Court Finds High Billing ICBC Expert "Strayed Into Advocacy"
Adding to this site’s archived case summaries addressing advocacy by expert witnesses, reasons for judgement were released today by the BC Supreme Court, Vancouver Registry, finding a high billing ICBC expert witness’ evidence should be afforded “very little weight” in part based on advocacy.
In today’s case (Redmond v. Krider) the Plaintiff was injured in a 2010 collision that the Defendant was found solely at fault for. The Plaintiff suffered various physical injuries along with an accompanying psychiatric condition. The Defendant retained a psychiatrist who gave evidence “that the plaintiff did not develop a new major psychiatric condition due to this motor vehicle accident”. The Court rejected this evidence and in doing so Madam Justice Maisonville provided the following critical comments:
 Dr. Levin obtained his initial medical qualifications in the then Soviet Union. There was much questioning of the nature of certain patient treatment at one of the institutes from where he had received his training.

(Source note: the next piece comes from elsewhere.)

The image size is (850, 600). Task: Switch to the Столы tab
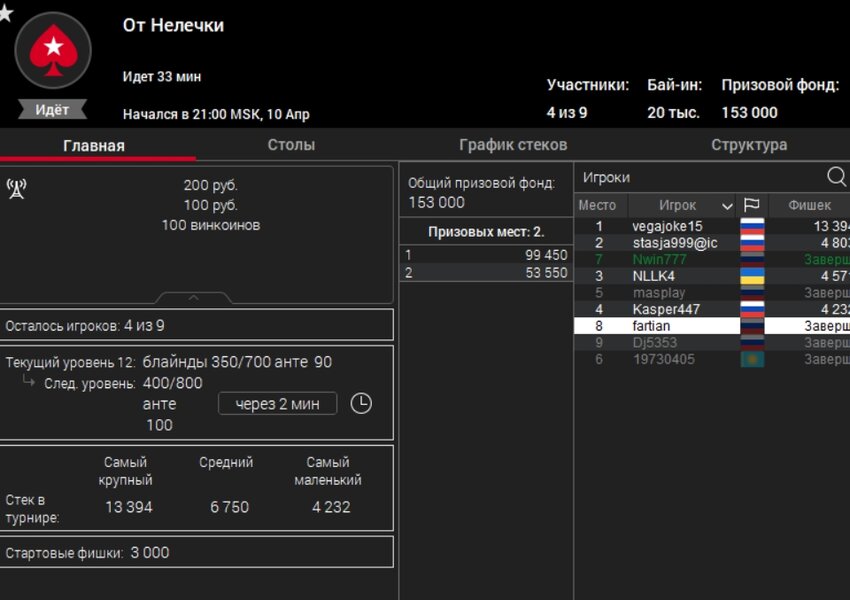291,145
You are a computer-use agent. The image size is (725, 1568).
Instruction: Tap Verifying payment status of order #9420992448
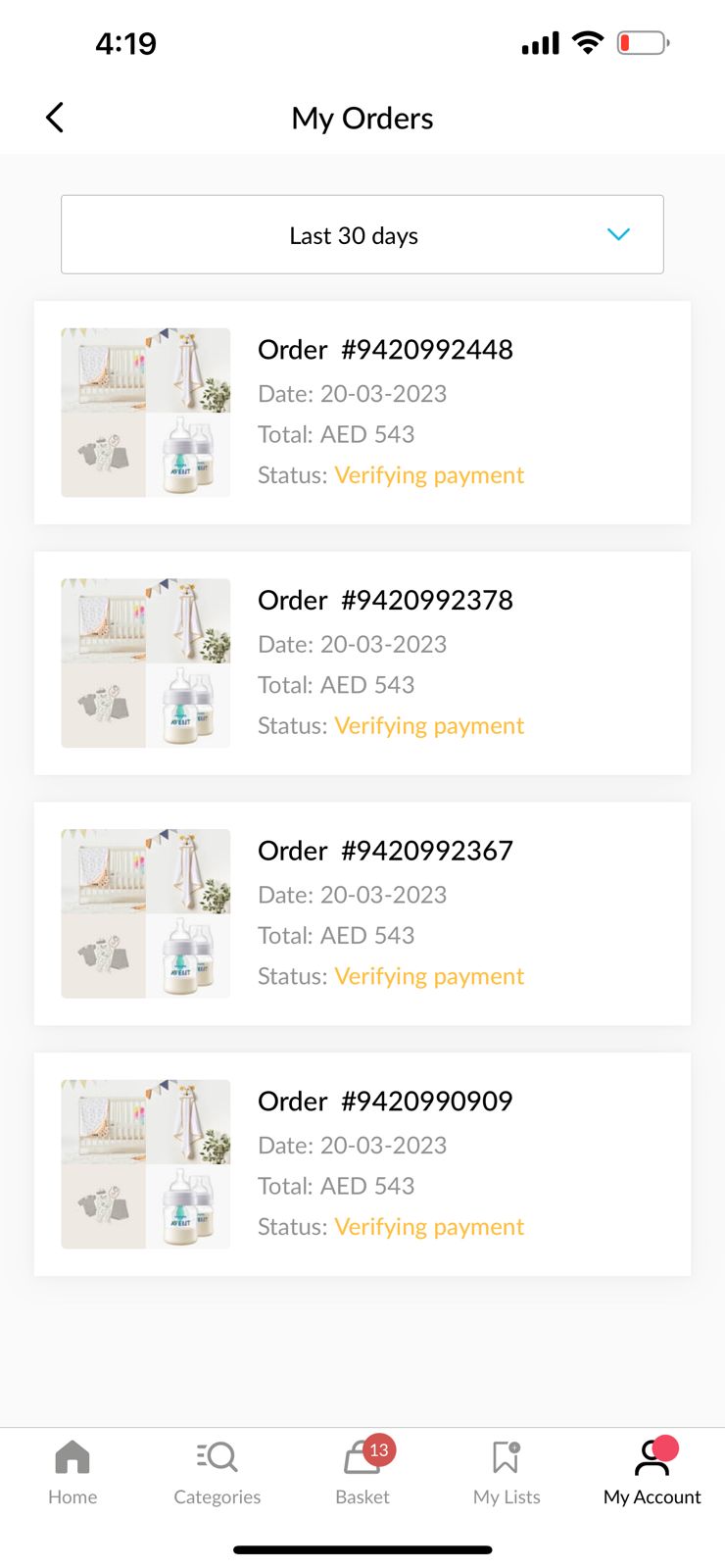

 Dr. Levin was also cross-examined on the amount of income he received in 2013 from ICBC, and from the Medical Services Plan. . Suffice it to say that 91% of his income for 2013 was derived from ICBC reports. In 2012, it was 87%, in 2011, 78% and in 2010, the year of the accident, 60%. Plaintiff’s counsel therefore argued that Dr. Levin’s report was not in keeping with the Supreme Court Civil Rules, in that it was biased and so not a neutral opinion rendered by an expert for the benefit of the Court…
 Overall, Dr. Levin testified that the plaintiff did not develop a new major psychiatric condition due to this motor vehicle accident, and he found that her level of functioning was inconsistent with the diagnosis of a pain disorder found in her family physician’s clinical records. He submitted the fact that she had travelled to Las Vegas and participated in boating with her partner went against the conclusion that she was suffering from a psychiatric condition.
 While I have accepted that Dr. Levin is an expert, I find that his report is to be afforded very little weight given his testimony at trial, and given the extent to which his report strayed into advocacy. It is difficult to ignore the percentage of yearly income gained by the doctor as an expert for one particular party, ICBC, although this alone is not determinative in my finding that Dr. Levin’s report should be afforded little weight.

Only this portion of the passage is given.